KUNINGAN (MASS) – Pagelaran MTQ ke-49 tingkat Kabupaten Kuningan yang diselenggarakan di Kecamatan Darma baru-baru ini, menorehkan tuan rumah sebagai juara umum.
Kecamatan Darma, memperoleh 36 poin disusul dengan Kecamatan Pancalang dan Cigugur dengan masing-masing 21 dan 16 poin dari keseluruhan cabang.
Hal itu, diumumkan Koordinator Dewan Hakim Syahid Ridho Maulana M Sci, saat menetapkan juara terbaik 1,2,3 dan harapan 1,2,3 kala penyerahan trophy di Waduk Darma.
Penyerahan dilakukan langsung oleh Pj Bupati Raden Iip Hidayat. Ada sekitar 600 lebuh peserta dari 32 kecamatan yang berlomba dalam 6 kategori.
“Kami yakin penyelenggaraan MTQ ini dilaksanakan dengan sungguh-sungguh, obyektif dan dapat dipertanggungjawabkan, jauh dari unsur koalisi dan nepotisme sehingga dapat menghasilkan qori dan qoriah terbaik yang dapat mengharumkan nama Kabupaten Kuningan melalui prestasi MTQ baik di tingkat lokal, maupun internasional,” ujar Raden Iip.
Pada MTQ tingkat Kabupaten Kuningan sendiri, lomba yang digelar mulai dari membaca Alquran, Tahfidz, Fahmil Quran, Syarhil Quran, Kaligrafi dan Karya Tulis Ilmiah.
Meski sudah diumumkan juara, ternyata ada keluhan juga keitik dari salah satu peserta cabang lomba, terutama Karya Tulis Ilmiah Alquran (KTIQ).l, seperti yang dikeluhkan Firda dan Rizki, kontingen Kecamatan Subang.
Pasalnya, penilaian juri pada lomba karya tulis ilmiah kali ini dianggap memakan waktu yang lama. Tahun sebelumnya penilaian karya hanya memakan sekitar 1 jam, kali ini penilaian bisa sampe 5 jam, jam 3 selesai nulis, jam 8 malam baru pengumuman lolos babak berikutnya.

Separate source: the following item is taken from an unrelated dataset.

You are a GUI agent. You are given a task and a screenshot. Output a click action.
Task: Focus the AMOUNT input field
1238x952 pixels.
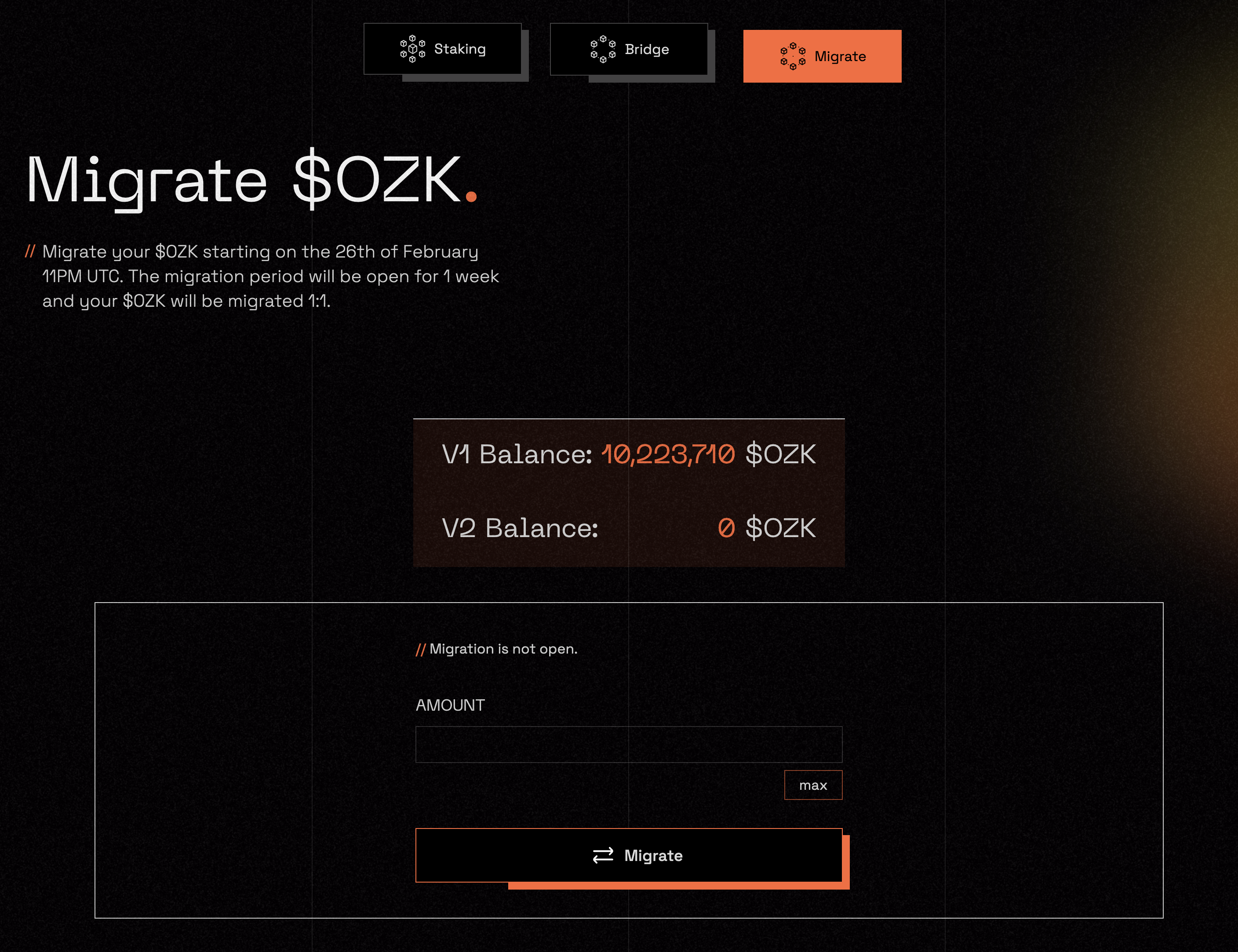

Berbeda dengan cabang lomba lain, setelah menulis karya tulis ilmiah Al-Qur’an biasanya diambil 6 putra 6 putri untuk tahap selanjutnya pemaparan prasentasi dan diberikan beberapa pertanyaan oleh dewan hakim.
“Kami teman-teman sekontingen Subang bingung, ditungguin lama, mau pulang tapi kasian sama yang cabang ktiq takut tiba-tiba ternyata lolos 6 besar. Akhirnya kami nunggu keputusan dewan hakim hingga jam 8 malam,” kata Firda.
Ia berharap, hal tersebut bisa menjadi evaluasi besar bagi dewan hakim KTIq agar kedepannya tidak terjadi lagi hal seperti ini. Mengingat, ada peserta yang berasal dari kecamatan yang jauh dan harus nunggu sampai larut malam.
Kekecawaan firda tak berhenti sampai disitu, setelah Firda dan peserta lainnya menunggu hingga jam 8 malam. Ternyata yang di loloskan untuk kemudian di adu argumen hasil karyanya itu hanya beberapa saja.
Di tahun sebelumnya 6 putra 6 putri, kali ini hanya 2 putra 3 putri. Hal ini dilakukan dewan hakim dengan beralasan peserta yang lain kena plagiarisme.
Pernyataan tersebut semakin membuatnya heran, karna karya tulis yang dia rasa adalah betul-betul hasil pemikiran dia harus gugur dengan alasan plagiasi yang penilaiannya tanpa ada transparansi.
Senada, Rizki juga berpendapat bahwa seharusnya acuan cek plagiarism dengan menggunakan web harusnya jangan jadi penilaian final karya tersebut lolos atau tidak.
Karena, kata Rizki, biasanya penulis juga mengambil data dari isu yang akan diangkat, mengambil kutipan dari referensi buku atau jurnal untuk kemudian jadi bahan pemicu penulis mengeluarkan argumennya.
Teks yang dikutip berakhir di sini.